# Stored items
Start of Block
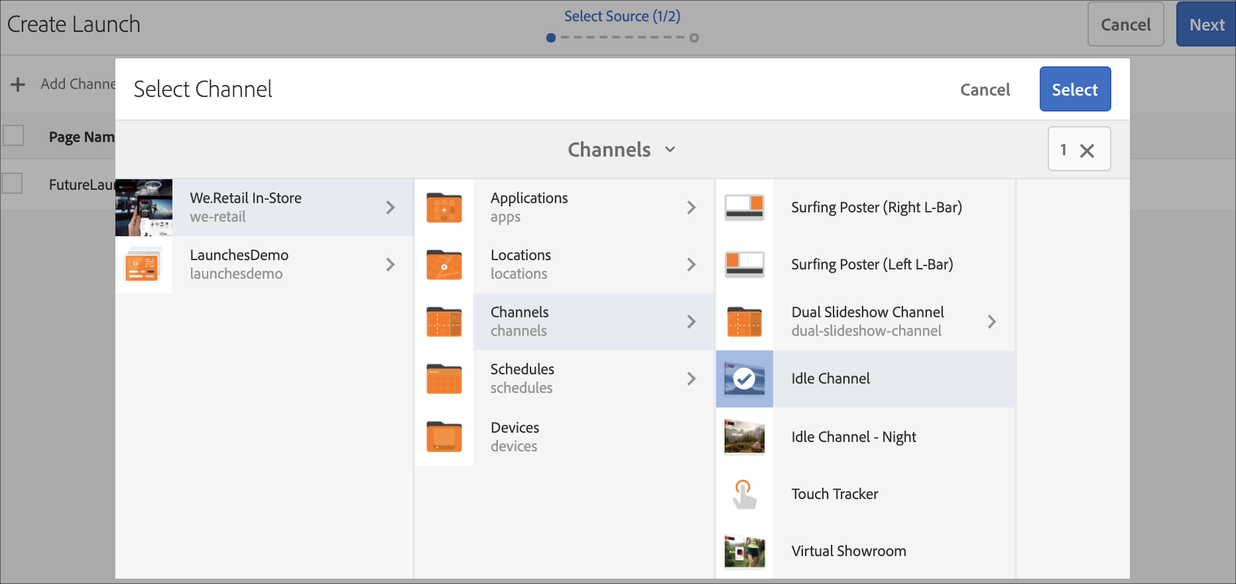Screen dimensions: 1236x584
Task: Click the Applications folder icon
Action: click(444, 208)
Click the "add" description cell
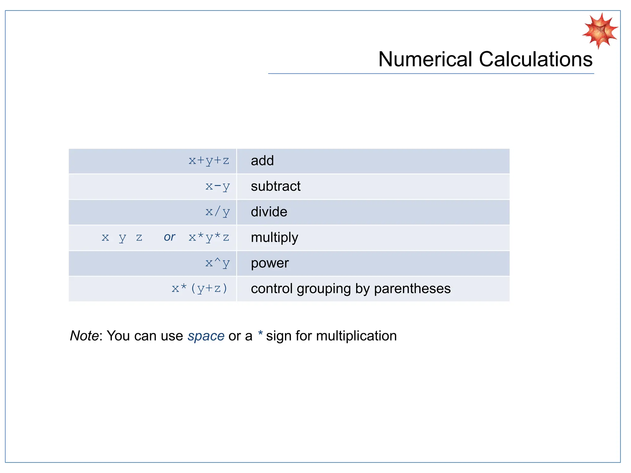 click(x=262, y=161)

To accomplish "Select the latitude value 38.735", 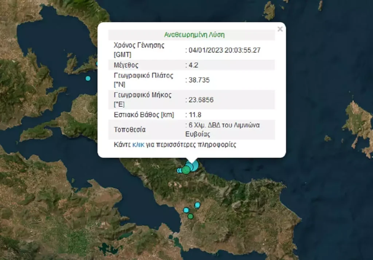I will tap(199, 80).
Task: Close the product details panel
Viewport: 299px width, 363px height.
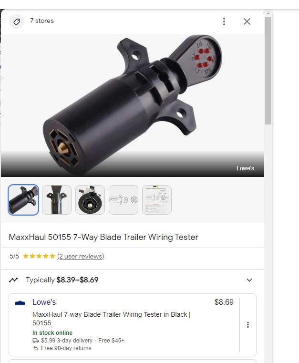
End of Block
# Instructions for the task
Your copy should hold exactly the lines from the one with "Task: Close the product details panel" through the end of the records, both included, and no pictures.

# Exercise output
Task: Close the product details panel
Viewport: 299px width, 363px height.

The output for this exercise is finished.